Un’altra versione della piña colada made-in-Grimes.
Forse non così conosciuti se non nell’ambito super-indie “made in Arbutus”, ecco un’altra formazione Montrealiana doc di sicura efficacia narrativa: i Blue Hawaii. Anche loro ancorati a quel filone di art & dream pop sbocciato sulla scia di Grimes.
Preso il nome dal film di elvisiana memoria – o forse dalla versione azzurra della piña colada –, il duo è formato da Raphaelle “Ra” Standell-Preston (la frontman dei Braids, band indie di Calgary) e Alex “Agor” Kerby (alias Alexander Cowan).

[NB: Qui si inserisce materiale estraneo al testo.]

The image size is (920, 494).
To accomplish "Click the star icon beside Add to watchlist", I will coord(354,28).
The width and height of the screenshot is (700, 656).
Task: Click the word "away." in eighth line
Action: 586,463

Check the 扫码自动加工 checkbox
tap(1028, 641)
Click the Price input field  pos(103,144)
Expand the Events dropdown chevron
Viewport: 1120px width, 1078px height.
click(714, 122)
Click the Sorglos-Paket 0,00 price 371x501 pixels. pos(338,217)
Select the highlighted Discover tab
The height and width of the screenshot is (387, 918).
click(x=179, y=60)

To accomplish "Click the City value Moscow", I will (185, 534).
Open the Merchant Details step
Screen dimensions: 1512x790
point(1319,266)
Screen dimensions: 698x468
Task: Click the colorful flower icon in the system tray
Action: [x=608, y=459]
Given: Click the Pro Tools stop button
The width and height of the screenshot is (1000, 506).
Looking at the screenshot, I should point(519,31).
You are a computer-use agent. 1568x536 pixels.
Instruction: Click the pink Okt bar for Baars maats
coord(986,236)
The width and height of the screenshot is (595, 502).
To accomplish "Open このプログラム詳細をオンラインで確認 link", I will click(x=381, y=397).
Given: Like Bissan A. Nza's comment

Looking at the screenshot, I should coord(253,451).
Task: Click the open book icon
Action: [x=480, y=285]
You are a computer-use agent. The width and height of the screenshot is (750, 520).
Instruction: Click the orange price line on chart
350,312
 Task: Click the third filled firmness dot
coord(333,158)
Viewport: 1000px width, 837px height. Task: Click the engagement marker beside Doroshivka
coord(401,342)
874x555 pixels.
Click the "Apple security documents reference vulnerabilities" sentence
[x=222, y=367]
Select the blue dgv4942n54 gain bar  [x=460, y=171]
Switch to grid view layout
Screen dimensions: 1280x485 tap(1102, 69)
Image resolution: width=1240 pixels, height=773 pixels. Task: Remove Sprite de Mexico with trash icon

Untogether, disco d’esordio del 2010, è un fascinoso intreccio di efficacia indie pop con una contaminazione tendente al cinismo industriale di certi synth, che ben esemplificano la narrazione di amore-odio tra uomo e macchina e l’ipotetica, futura conciliazione tra i due, di cui si parla nell’album.
Try to Be – secondo pezzo in tracklist e forse quello che più tende a seguire la canonica forma-canzone – è il perfetto esempio di un album d’esordio coraggioso – per le ricerche sonore, ma soprattutto per le tematiche emotive affrontate – e di una band altrettanto ambiziosa, che cerca la sua strada a metà tra il mainstream e aperture più “colte”.